Following the second successful test flight of Stratolaunch’s Carrier Aircraft, Roc, the company released images showing progress on their Talon-A Hypersonic Testbed vehicle.
Roc is described by Stratolaunch as a ‘Mobile, Multi-Vehicle Launch Platform’. Manufactured by Scaled Composites, the aircraft is a twin-fuselage design much like Virgin Galactic’s White Knight Two. Powered by six Boeing 747 engines and with a wingspan of 117 m (385 ft), almost 20 m (65 ft) wider than the famous Hughes H-4 Hercules (AKA the Spruce Goose), the aircraft can carry around 225,000 kg (500,000 lbs) of payload under its center wing.

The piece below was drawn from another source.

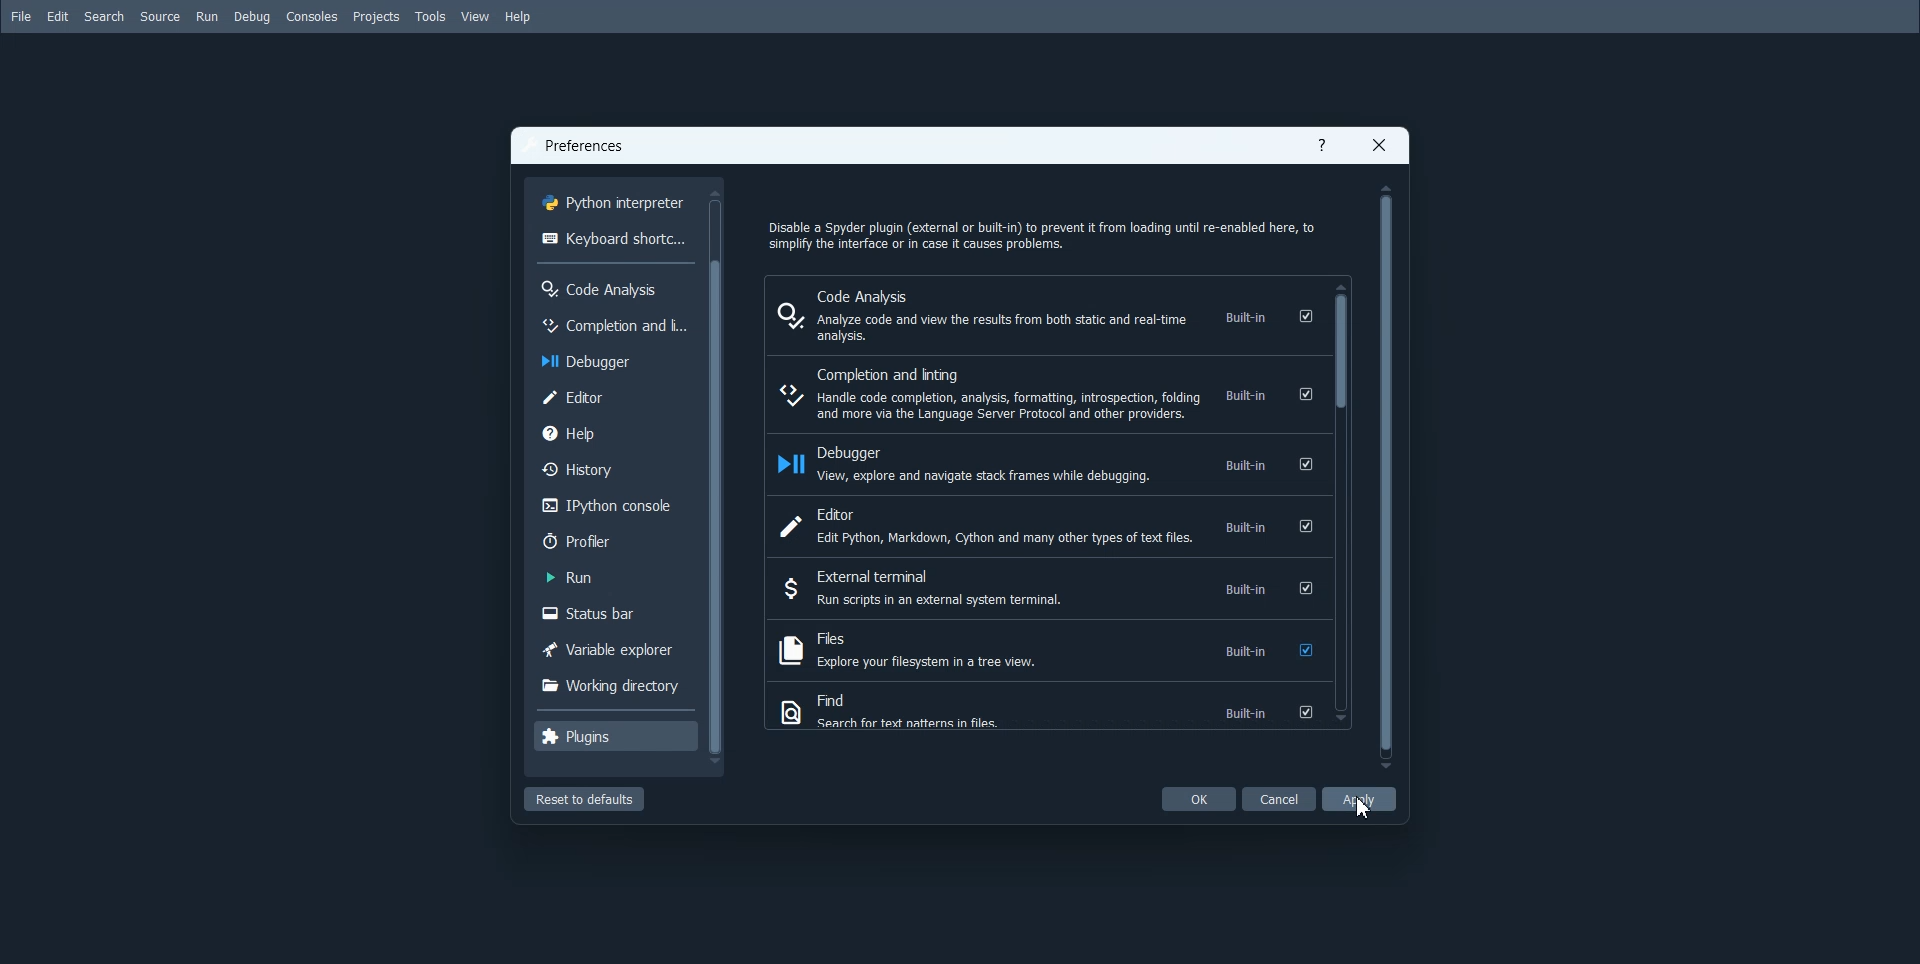  I want to click on External Terminal, so click(1045, 588).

Roc’s first flight was on April 13, 2019. Since then there has been a change in ownership and many questions left unanswered. But this year the aircraft started to make its way out of the hanger once again for multiple taxi tests. After the two flight attempts of 2021 were scrubbed due to weather constraints the mighty Roc took to the skies once again from the Mojave Air and Space Port, just over two years since its first flight on April 28.
For over three hours Roc performed a series of flight test maneuvers over the Mojave Desert as employees and aviation enthusiasts watched on from the ground. After two low passes over the runway Roc finally touched down at 10:42 AM PDT.
Future ahead for Stratolaunch
Stratolaunch plans to use Roc as their Carrier Aircraft for hypersonic vehicle testing, but eventually also for air-launched space planes and rockets. Most recently the company shared four images of their current progress of Talon-A on Twitter.
Talon-A is intended to be a Mach 6-class vehicle to allow for more routine hypersonic testing. At 8.5 m (28 ft) in length and a wingspan of 3.4 m (11.3 ft), Talon-A is slightly smaller than the Boeing X-37B or the Sierra Nevada Dream Chaser, though these are different classes of vehicles.
Talon-1 will fly in a fully autonomous and fully reusable configuration. A one-minute powered flight will accelerate the vehicle up to Mach 6 before it glides back to a runway to land. Once operational Talon-A will be able to host various payloads internally or externally with different options such as sensors, optical windows, and instrumentation, etc.
Based on the wording of recent tweets from Stratolaunch it sounds like we should be seeing more test flights of Roc in the near future.